Assert and the optional Message

Jacob Carlborg doob at me.com
Sun Mar 11 05:03:05 PDT 2012


On 2012-03-10 17:48, Jonathan M Davis wrote:
> On Saturday, March 10, 2012 16:53:42 Jacob Carlborg wrote:
>> On 2012-03-09 18:59, H. S. Teoh wrote:
>>> This opens up the question of, what's the *recommended* way of writing
>>> unittests that check for these sorts of stuff?
>>>
>>> For example, I believe in being thorough in unit tests, so I like to use
>>> them to verify that the complicated in-contract I just wrote actually
>>> prevents the erroneous calls that I *think* it prevents.
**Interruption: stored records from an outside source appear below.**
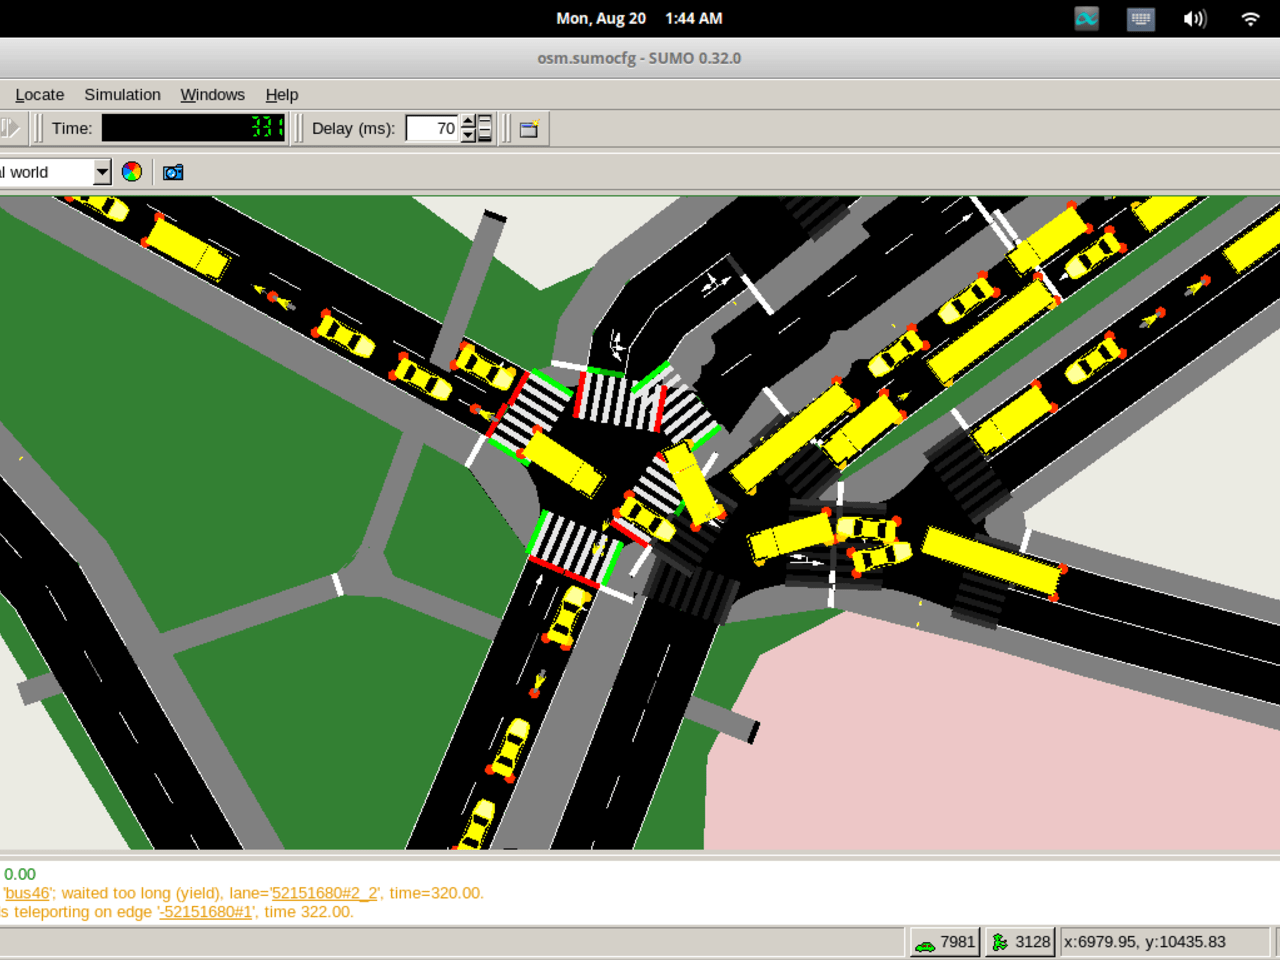1280x960 pixels.
Task: Click the pedestrian count person icon
Action: [x=999, y=942]
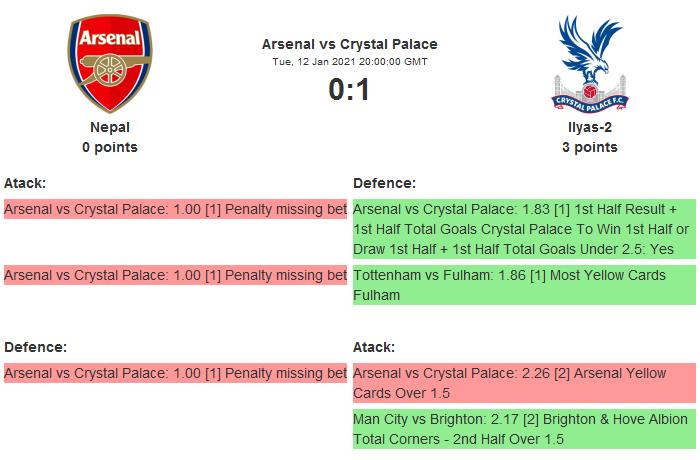Open the Arsenal vs Crystal Palace match title
The height and width of the screenshot is (460, 700).
coord(349,44)
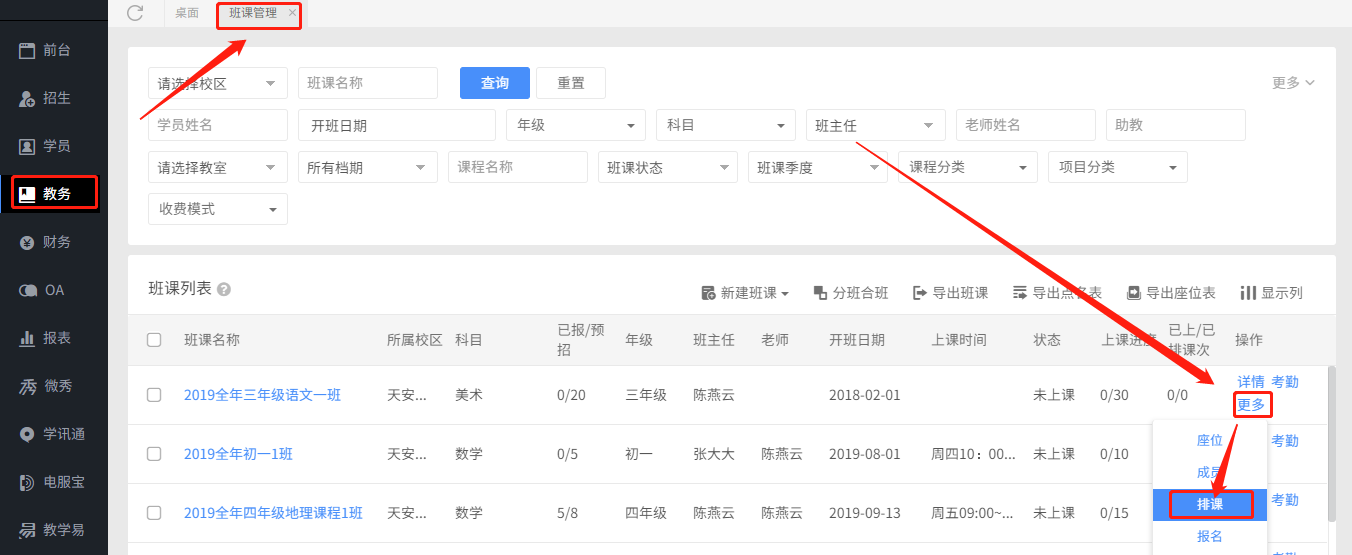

But if catching
>>> AssertError's may leave the program in an undefined state, then that
>>> pretty much invalidates any further testing past that point (the program
>>> may appear to work when compiled with -funittest but actually fail in
>>> release mode).
>>>
>>> I agree, though, that catching Errors outside of unittests is a very,
>>> very bad idea in general.
>>
>> I don't see what's so bad in making AssertError an exception instead of
>> an error.
>
> Then
>
> catch(Excetion e) {}
>
> would catch it. This would be a huge problem in normal code. Assertions are
> supposed to kill the program. This is specifically mentioned in TDPL.
>
> - Jonathan M Davis

Maybe so. But the current design is broken and need to be fixed somehow.